Instruction: Write out the material from the line containing "Screen dimensions: 1161x670" through the line containing "pyautogui.click(x=104, y=304)", inclusive, leaving the pictures out of your answer.

Source material:

........

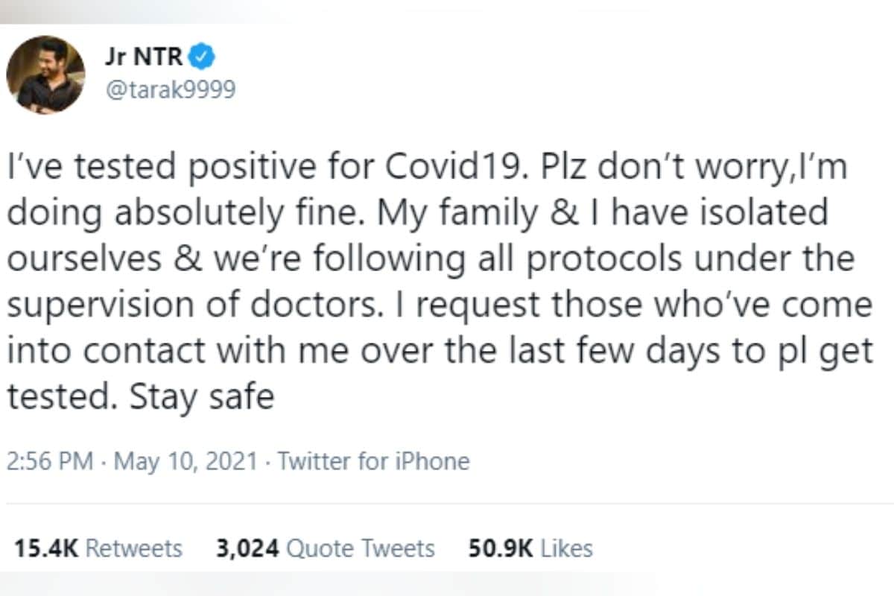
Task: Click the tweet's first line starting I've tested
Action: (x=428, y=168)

........

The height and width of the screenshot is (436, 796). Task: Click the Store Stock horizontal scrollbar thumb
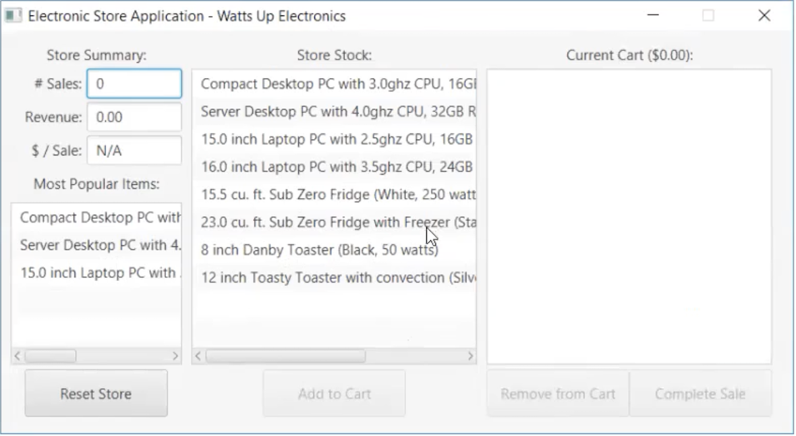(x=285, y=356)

........

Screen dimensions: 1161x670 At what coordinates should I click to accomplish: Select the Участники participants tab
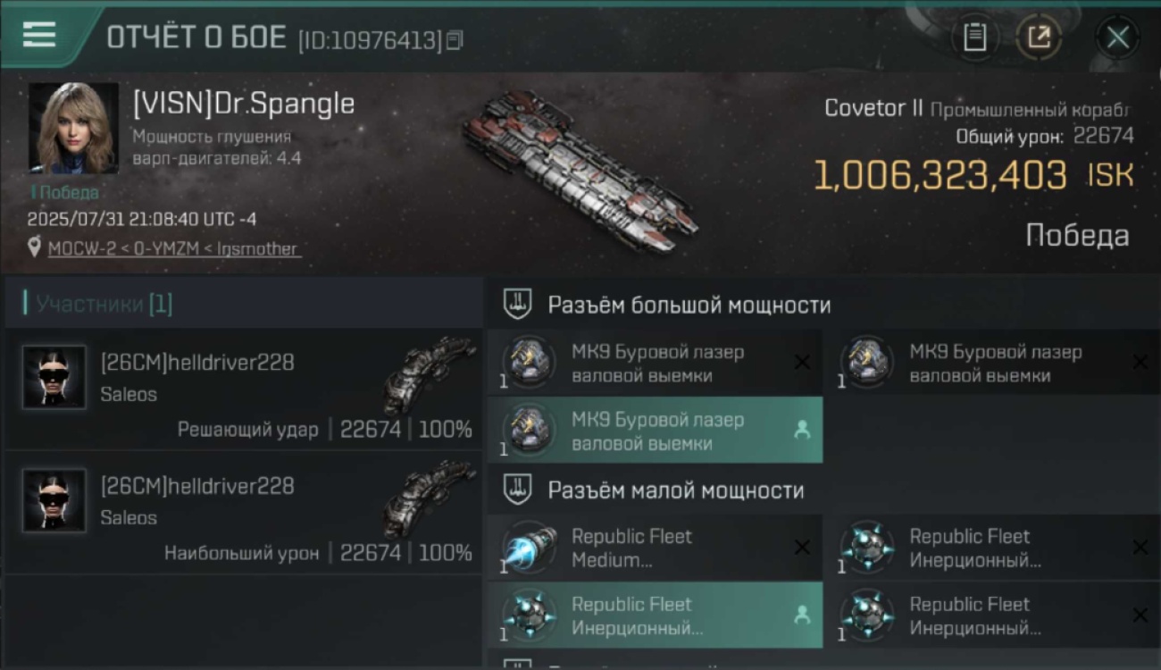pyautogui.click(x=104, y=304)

........

Output of the exercise:
Screen dimensions: 1161x670 At what coordinates should I click to accomplish: Select the Участники participants tab
pyautogui.click(x=104, y=304)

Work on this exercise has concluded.